- Born: Oakridge, Oregon, U.S.
- Education: Oregon State University (BSc) Cornell University (PhD)
- Scientific career
- Fields: Chemistry
- Institutions: Washington University in St. Louis Texas A&M University
- Doctoral advisor: Jean Fréchet

= Karen L. Wooley =

American chemist

Karen L. Wooley is an American polymer chemist. She is a distinguished professor at Texas A&M University whose research focuses on developing novel polymers and nanostructured materials. Previously, she was the James S. McDonnell Distinguished University Professor in Arts & Sciences at Washington University in St. Louis.

== Early life and education ==
Wooley was born and raised in Oakridge, Oregon, a small logging community in the mountains of Oregon. She received her B.Sc. in Chemistry from Oregon State University in 1988, and a Ph.D. in Polymer/Organic Chemistry from Cornell University in 1993 under the guidance of Jean Fréchet.

== Career ==
Wooley is internationally recognized as a leader in the area of multifunctional macromolecules (polymers and related materials). Wooley has changed the way modern chemists think about the design, synthesis, and functionalization of organic polymers. She is credited with bringing a rational designed-based synthetic approach to the field of polymer chemistry; an approach traditionally reserved for small molecule synthetic targets like natural products. She is a member of the American Academy of Arts and Sciences, the National Academy of Inventors, and the National Academy of Sciences.

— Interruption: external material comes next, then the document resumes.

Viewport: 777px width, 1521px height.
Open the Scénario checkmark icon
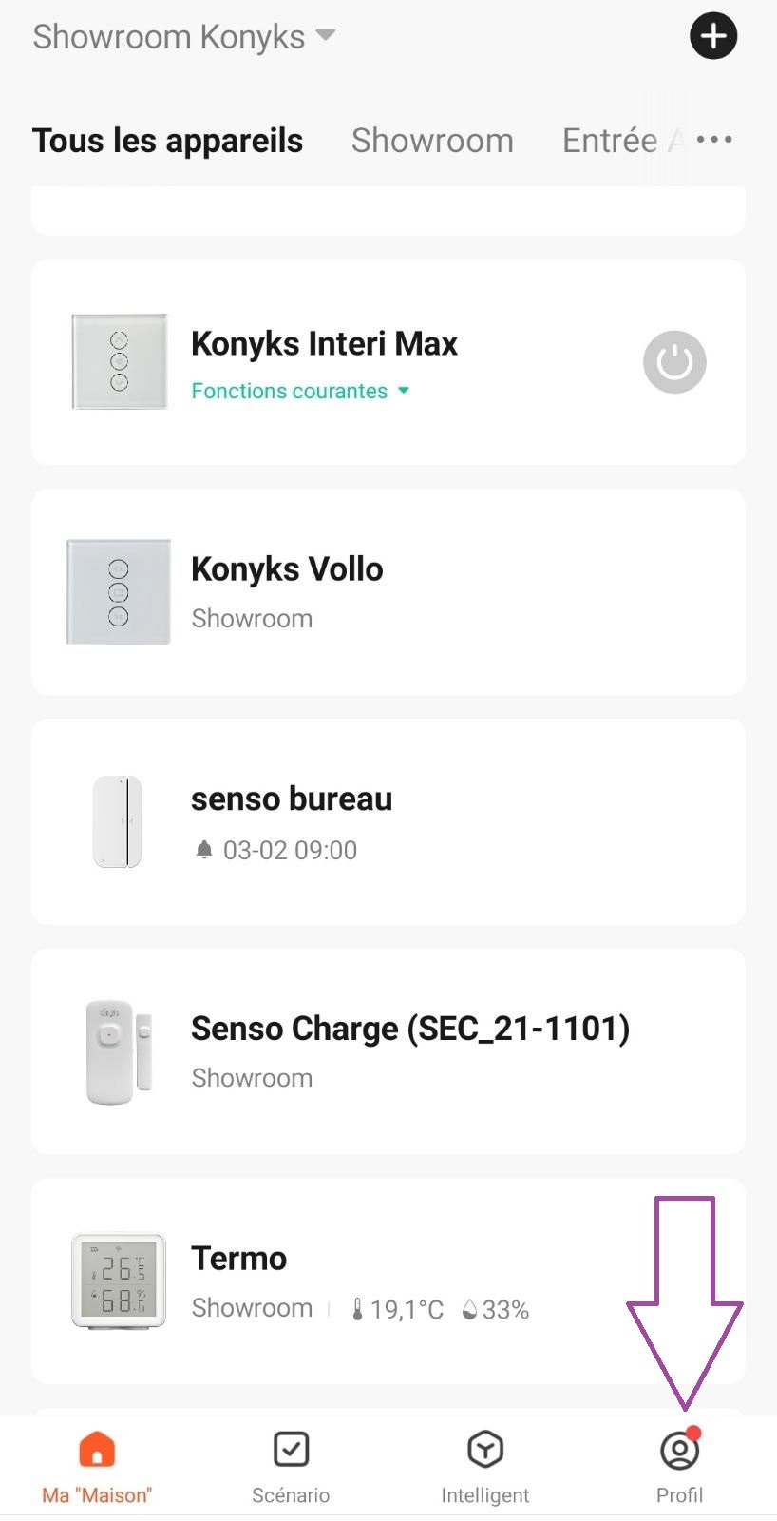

Wooley’s career in academia began in 1993 as an assistant professor in the Department of Chemistry in the Arts and Sciences at Washington University in St. Louis where she was promoted to full professor in 1999 and installed as the James S. McDonnell Distinguished University Professor in Arts & Sciences (an endowed Professorship now held by Rodolfo Manuelli in the Department of Economics). Wooley also was affiliated with the Department of Radiology at the Washington University School of Medicine through a joint appointment granted in 2007 as part of her collaborations in the area of radiotherapeutics with the late Michael Welch (1939–2012). In 2009, Wooley was recruited to Texas A&M University where she holds the W. T. Doherty-Welch Chair in Chemistry and is a University Distinguished Professor and Presidential Impact Fellow at Texas A&M University, with appointments in the Departments of Chemistry, Chemical Engineering and Materials Science & Engineering. She also serves as Director of the Laboratory for Synthetic-Biologic Interactions.

Wooley's research interests include the synthesis and characterization of degradable polymers derived from natural products, unique macromolecular architectures and complex polymer assemblies, and the design and development of nanostructured materials. She has designed synthetic strategies to harness the compositional, regiochemical and stereochemical complexity of natural products for the construction of hydrolytically-degradable polymers, which have impact toward sustainability, reduction of reliance on petrochemicals, and production of biologically-beneficial and environmentally-benign natural products upon degradation. Wooley's research team is engaged in creative approaches to materials for nanomedicine applications, degradable polymers from natural resources, coatings for marine antifouling, advanced photoresist materials for the microelectronics industry, hybrid magnetic nanomaterials for environmental remediation, and other projects of fundamental and applied nature.

In 2017, Wooley helped establish biodegradable plastics development company Teysha Technologies. Wooley, alongside the team at Teysha, has been working to develop biodegradable plastics from biomass stock. These plastics can be tuned to decompose within set timescales. The goal of the project is to develop a new, general purpose, seawater soluble plastics, to help address the problem of plastic pollution in the oceans. She is the co-founder and President of Sugar Plastics, LLC.

== Awards ==

Wooley received the American Chemical Society Award in Polymer Chemistry (2014), the Royal Society of Chemistry Centenary Prize (2014), and election as a Fellow of the American Academy of Arts and Sciences (2015), National Academy of Inventors (2019), American Association for the Advancement of Science (2020), American Institute for Medical and Biological Engineering (2020), and National Academy of Sciences (2020). Most recently, she was named as the 2021 Southeastern Conference (SEC) Professor of the Year. Wooley has served on the technical advisory boards and served in consulting capacities for several companies.